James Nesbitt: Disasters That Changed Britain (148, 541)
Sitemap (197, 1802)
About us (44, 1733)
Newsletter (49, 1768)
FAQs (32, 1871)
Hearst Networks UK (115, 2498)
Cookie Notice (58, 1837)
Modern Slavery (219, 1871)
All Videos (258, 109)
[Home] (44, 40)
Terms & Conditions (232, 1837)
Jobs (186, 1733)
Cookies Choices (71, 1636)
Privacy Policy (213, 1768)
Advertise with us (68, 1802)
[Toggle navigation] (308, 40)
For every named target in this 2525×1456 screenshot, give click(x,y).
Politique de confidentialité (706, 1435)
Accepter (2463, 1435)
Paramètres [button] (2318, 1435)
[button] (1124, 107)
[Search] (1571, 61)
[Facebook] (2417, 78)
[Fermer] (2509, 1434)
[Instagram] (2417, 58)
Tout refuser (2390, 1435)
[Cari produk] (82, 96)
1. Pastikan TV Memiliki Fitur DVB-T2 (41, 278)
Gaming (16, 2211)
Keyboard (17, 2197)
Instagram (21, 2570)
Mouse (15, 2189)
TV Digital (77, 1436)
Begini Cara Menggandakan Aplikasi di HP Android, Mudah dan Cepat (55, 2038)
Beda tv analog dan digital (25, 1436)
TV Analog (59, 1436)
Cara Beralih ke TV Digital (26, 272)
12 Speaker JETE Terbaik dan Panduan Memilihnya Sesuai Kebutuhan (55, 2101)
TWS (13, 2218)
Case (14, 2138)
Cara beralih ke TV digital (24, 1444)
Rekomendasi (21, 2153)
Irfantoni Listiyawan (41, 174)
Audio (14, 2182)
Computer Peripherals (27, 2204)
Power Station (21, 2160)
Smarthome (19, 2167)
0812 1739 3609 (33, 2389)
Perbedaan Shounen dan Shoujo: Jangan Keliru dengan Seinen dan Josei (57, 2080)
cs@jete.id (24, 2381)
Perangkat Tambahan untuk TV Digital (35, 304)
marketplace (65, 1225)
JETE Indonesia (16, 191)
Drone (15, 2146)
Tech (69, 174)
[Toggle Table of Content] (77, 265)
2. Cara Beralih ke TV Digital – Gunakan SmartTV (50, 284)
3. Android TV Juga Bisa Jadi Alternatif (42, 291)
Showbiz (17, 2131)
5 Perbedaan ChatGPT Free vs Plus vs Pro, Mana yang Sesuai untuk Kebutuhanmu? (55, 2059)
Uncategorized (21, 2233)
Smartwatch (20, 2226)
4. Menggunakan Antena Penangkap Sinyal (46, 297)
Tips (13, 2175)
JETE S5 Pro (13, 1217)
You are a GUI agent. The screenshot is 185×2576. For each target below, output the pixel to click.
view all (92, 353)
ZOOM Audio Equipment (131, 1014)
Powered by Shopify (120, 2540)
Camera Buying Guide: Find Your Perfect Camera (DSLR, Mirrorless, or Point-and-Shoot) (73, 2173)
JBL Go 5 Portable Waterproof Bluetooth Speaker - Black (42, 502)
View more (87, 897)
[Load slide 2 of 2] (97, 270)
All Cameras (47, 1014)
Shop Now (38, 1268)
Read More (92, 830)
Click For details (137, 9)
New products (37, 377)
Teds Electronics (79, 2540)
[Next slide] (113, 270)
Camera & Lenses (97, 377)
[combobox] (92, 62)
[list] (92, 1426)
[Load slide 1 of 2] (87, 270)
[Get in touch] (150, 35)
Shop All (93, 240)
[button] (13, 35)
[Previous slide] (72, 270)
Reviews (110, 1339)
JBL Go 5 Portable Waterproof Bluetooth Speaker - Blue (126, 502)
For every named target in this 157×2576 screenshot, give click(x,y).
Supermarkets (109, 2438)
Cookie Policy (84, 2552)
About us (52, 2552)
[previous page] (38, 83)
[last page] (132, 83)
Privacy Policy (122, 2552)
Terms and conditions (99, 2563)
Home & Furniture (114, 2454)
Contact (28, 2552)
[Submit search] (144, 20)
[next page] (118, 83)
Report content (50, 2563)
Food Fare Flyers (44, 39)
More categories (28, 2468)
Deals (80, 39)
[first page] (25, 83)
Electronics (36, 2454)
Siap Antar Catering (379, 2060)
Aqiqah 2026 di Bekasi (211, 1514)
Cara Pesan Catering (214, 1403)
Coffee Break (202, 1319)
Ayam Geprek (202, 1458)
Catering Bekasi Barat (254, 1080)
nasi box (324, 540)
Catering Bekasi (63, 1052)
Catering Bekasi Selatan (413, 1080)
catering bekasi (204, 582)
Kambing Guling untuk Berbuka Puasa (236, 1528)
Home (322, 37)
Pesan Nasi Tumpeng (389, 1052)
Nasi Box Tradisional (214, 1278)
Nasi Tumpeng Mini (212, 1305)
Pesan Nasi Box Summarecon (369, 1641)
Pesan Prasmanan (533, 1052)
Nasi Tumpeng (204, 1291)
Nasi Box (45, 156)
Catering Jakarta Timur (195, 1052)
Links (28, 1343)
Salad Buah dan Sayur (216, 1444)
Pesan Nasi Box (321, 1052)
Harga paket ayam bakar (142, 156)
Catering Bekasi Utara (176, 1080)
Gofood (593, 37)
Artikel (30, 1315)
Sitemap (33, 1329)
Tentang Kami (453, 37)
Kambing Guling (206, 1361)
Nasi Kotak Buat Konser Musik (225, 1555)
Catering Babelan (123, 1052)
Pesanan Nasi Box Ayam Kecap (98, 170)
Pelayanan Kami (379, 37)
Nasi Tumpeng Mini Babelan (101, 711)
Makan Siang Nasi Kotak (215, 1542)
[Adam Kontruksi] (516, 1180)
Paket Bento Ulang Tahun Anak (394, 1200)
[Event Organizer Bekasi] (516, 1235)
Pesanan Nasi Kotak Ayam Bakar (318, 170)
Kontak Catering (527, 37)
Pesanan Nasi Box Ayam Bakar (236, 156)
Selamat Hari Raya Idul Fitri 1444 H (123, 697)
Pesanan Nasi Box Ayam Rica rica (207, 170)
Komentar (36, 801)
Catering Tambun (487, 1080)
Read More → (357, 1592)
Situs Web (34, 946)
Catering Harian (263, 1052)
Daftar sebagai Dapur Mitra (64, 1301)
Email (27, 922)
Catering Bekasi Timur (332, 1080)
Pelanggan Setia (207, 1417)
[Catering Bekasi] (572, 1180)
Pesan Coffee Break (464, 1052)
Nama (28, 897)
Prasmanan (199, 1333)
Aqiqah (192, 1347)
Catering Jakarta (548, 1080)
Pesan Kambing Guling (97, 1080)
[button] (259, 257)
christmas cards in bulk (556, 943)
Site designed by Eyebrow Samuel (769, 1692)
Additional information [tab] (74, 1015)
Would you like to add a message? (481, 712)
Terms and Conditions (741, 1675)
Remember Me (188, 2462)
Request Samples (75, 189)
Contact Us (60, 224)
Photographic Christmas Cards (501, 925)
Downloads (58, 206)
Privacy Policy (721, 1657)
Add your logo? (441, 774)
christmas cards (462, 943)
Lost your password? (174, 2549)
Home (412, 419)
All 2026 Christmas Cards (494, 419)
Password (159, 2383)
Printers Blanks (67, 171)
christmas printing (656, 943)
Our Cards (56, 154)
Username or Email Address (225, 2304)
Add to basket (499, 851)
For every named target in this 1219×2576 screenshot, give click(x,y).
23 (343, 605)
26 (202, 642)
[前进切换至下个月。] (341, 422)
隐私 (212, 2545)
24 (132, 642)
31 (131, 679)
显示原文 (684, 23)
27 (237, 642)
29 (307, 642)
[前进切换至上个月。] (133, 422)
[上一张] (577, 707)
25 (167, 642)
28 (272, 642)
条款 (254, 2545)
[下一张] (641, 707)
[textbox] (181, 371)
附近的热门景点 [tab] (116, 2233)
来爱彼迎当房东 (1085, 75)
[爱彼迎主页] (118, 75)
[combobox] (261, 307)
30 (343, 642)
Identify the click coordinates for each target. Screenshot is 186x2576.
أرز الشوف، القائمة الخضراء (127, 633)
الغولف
● ● ● ● ● ● ●
Required action: Exact reproduction is required. Give the lines of the data from its first line through the line containing "[Toggle navigation] (308, 40)", and no others.

Task response:
James Nesbitt: Disasters That Changed Britain (148, 541)
Sitemap (197, 1802)
About us (44, 1733)
Newsletter (49, 1768)
FAQs (32, 1871)
Hearst Networks UK (115, 2498)
Cookie Notice (58, 1837)
Modern Slavery (219, 1871)
All Videos (258, 109)
[Home] (44, 40)
Terms & Conditions (232, 1837)
Jobs (186, 1733)
Cookies Choices (71, 1636)
Privacy Policy (213, 1768)
Advertise with us (68, 1802)
[Toggle navigation] (308, 40)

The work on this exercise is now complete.